**WRITTEN PROBLEM**
Locate every line in the records below that contains the word "accomplish", and copy each of those lines.

Records in a dataset:
------------------------------

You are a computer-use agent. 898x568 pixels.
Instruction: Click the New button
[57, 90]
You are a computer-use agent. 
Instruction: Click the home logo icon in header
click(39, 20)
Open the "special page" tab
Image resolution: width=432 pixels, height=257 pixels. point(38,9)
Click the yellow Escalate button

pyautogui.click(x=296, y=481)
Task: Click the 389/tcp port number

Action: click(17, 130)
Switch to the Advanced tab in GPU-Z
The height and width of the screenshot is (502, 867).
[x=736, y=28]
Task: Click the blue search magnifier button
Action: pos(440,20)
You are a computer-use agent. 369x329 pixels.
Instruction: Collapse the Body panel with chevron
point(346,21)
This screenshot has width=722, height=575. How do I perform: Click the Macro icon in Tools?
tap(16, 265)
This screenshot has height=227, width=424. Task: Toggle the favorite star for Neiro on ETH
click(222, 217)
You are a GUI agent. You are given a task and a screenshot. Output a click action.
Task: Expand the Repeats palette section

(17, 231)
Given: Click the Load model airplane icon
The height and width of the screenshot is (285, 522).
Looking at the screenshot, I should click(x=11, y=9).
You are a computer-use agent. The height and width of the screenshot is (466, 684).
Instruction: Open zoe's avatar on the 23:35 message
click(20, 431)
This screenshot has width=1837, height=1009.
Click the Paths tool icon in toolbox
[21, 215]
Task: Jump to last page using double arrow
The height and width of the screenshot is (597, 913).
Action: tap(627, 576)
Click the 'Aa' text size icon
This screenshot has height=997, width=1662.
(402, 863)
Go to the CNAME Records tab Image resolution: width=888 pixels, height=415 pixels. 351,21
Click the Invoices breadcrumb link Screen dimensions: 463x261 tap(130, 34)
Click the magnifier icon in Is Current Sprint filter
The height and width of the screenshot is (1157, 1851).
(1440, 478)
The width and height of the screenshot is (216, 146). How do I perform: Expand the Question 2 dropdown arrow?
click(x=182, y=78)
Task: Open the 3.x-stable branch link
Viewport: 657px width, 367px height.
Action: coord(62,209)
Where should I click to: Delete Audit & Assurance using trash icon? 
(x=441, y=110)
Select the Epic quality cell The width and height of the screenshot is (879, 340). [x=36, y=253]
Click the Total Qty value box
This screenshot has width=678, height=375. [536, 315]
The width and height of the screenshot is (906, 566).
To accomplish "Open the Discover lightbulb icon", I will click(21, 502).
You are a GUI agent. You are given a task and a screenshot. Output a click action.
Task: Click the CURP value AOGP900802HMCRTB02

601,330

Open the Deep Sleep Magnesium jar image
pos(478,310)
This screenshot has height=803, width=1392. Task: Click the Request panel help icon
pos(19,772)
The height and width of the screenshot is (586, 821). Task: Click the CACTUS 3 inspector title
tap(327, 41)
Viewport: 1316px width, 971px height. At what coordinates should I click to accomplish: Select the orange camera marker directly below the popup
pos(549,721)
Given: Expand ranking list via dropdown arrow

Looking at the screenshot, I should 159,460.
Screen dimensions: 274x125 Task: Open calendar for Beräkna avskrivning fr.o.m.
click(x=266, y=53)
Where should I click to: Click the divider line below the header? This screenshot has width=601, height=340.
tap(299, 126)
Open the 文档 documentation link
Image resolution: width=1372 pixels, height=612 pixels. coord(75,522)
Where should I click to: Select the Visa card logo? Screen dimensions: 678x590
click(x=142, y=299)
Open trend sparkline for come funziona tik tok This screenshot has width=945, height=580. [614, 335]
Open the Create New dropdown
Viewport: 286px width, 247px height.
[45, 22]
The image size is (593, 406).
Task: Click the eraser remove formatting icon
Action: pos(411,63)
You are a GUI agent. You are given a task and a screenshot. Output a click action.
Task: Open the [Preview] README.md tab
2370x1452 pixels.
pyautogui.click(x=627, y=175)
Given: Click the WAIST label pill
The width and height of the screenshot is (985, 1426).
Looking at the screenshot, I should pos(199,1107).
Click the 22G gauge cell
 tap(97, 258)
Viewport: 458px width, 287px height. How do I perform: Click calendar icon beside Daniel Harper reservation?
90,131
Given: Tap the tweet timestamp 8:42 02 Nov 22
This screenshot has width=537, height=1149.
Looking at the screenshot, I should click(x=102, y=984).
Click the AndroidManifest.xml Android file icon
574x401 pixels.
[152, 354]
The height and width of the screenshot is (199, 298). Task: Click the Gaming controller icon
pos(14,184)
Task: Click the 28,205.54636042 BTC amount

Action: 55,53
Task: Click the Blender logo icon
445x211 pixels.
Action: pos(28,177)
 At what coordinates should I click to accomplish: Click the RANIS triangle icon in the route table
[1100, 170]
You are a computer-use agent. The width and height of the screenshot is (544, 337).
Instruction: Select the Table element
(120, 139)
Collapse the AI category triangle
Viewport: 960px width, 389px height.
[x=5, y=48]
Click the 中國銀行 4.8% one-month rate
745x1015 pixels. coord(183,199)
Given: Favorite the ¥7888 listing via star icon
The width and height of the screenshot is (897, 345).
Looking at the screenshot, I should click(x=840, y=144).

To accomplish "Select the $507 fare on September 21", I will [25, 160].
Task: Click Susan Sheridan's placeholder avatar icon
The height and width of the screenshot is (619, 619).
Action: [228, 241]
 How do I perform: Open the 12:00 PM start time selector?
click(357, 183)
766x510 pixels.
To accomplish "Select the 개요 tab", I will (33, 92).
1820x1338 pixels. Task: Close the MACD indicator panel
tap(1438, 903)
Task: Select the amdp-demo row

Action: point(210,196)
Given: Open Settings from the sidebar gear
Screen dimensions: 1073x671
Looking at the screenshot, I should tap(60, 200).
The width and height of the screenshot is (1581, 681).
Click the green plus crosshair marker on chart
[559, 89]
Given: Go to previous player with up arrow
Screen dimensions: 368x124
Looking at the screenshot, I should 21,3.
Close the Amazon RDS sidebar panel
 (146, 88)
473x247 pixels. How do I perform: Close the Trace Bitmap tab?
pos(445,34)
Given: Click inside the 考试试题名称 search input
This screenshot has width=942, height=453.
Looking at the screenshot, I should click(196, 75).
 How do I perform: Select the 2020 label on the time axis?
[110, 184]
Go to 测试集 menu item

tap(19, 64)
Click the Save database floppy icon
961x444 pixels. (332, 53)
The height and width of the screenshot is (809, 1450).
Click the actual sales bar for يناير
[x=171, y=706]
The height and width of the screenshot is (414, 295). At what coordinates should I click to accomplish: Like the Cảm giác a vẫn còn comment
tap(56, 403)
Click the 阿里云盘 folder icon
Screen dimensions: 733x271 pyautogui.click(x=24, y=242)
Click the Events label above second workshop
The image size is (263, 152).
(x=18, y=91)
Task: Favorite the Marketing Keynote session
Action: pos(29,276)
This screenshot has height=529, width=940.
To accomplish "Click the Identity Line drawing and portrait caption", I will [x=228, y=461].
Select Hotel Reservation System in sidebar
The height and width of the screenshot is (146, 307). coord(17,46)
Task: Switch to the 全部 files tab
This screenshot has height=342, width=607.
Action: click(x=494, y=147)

------------------------------

**SOLUTION TO THIS PROBLEM**
To accomplish "Open the Discover lightbulb icon", I will click(21, 502).
Viewport: 1316px width, 971px height. At what coordinates should I click to accomplish: Select the orange camera marker directly below the popup
 At what coordinates should I click to accomplish: Click the RANIS triangle icon in the route table
To accomplish "Select the $507 fare on September 21", I will [25, 160].
To accomplish "Select the 개요 tab", I will (33, 92).
The height and width of the screenshot is (414, 295). At what coordinates should I click to accomplish: Like the Cảm giác a vẫn còn comment
To accomplish "Click the Identity Line drawing and portrait caption", I will [x=228, y=461].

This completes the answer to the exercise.